“You want to help me?” Delgado asked.
“Doing what?”
“I need some information.”
“I’m no stoolie,” Blanca said.
“If I ask you anything you don’t want to answer, you don’t have to.”
“Thanks for nothing.”
“Querida,” Delgado said, “we’re very nice to you. Be nice back, huh?”
She looked him full in the face, sighed, and said, “What do you want to know?”
“Everything you know about Joe Huerta.”
“Nothing.”
“He ever come to visit you?”
“Never.”
“What about his partner?”
“Who’s his partner?”
“Ray Castañeda.”
“I don’t know him,” Blanca said. “Is he related to Pepe Castañeda?”
“Maybe. Tell me about Pepe.”
Blanca shrugged. “A punk,” she said.
“How old is he?”
“Thirty? Something like that.”
“What’s he do?”
“Who knows? Maybe numbers, I’m not sure. He used to be a junkie years ago, he’s one of the few guys I know who kicked it. He was with this street gang, they called themselves The Spanish Nobles or some shit like that, this was when he was still a kid, you know. I was only five or six myself, you know, but he was a very big man in the neighborhood, rumbling all the time with this wop gang from the other side of the park, I forget the name of the gang, it was a very big one.
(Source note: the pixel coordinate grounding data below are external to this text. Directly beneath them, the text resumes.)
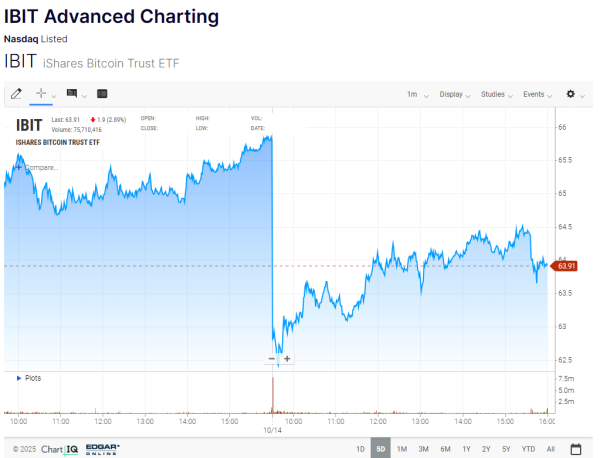Open the Studies dropdown menu
Viewport: 600px width, 458px height.
click(496, 94)
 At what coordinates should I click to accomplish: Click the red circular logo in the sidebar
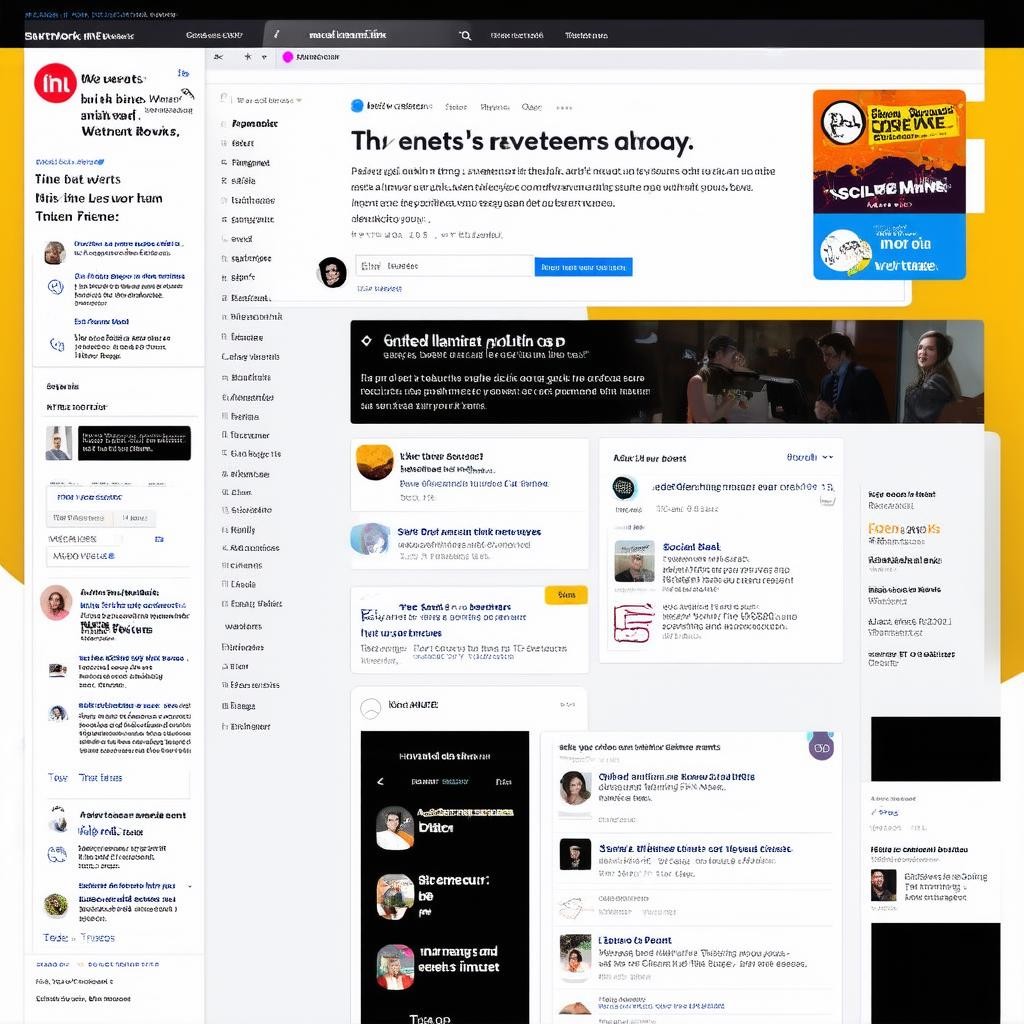[x=55, y=83]
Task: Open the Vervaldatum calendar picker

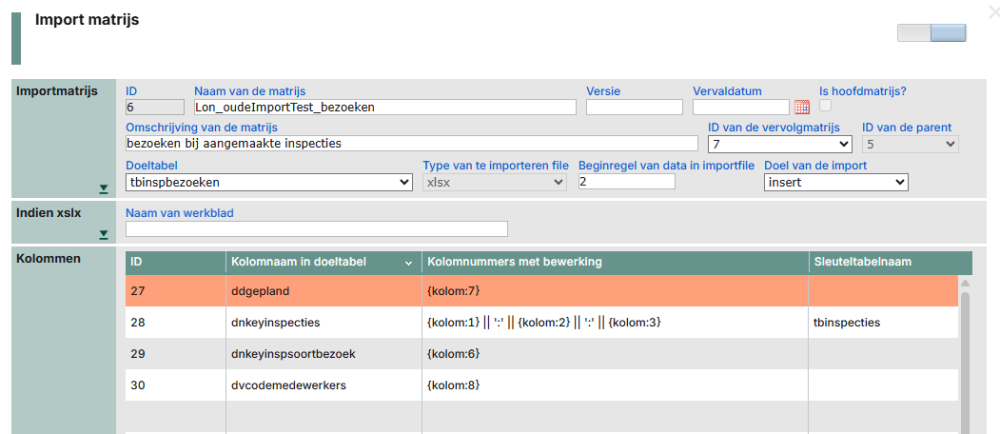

Then, you know, everybody started doing dope, the guys all lost interest in gang-busting. Pepe was a very big junkie, but he kicked it. I think he went down to Lexington, I’m not sure. Or maybe he just got busted and sent away and kicked it cold turkey, I’m not sure. But he’s off it now, I know that.” She shrugged. “He’s still a punk, though.”
“Have you seen him lately?”
“Yeah, he’s around all the time. You always see him on the stoop someplace. Always with a bunch of kids around him, you know, listening to his crap. Big man. The reformed whore,” Blanca said, and snorted.
“Have you seen him today?”
“No. I just come down a little while ago. I had a trick with me all night.”
“Where can I find him, would you know?”
“Pepe or the trick?” Blanca asked, and smiled.
“Pepe,” Delgado said, and did not smile back.
“There’s a pool hall on Ainsley,” Blanca said. “He hangs around there a lot.”
“Let’s get back to Huerta for a minute, okay?”
“Why?” Blanca asked, and turned to look at a bus that was rumbling up the avenue.
“Because we got away from him too fast,” Delgado said.
“I hardly know him,” Blanca said. She was still watching the bus. Its blue-gray exhaust fumes seemed to fascinate her.
“You mind looking at me?” Delgado said.
She turned back toward him sharply. “I told you I’m not a stoolie,” Blanca said. “I don’t want to answer no questions about Joe Huerta.”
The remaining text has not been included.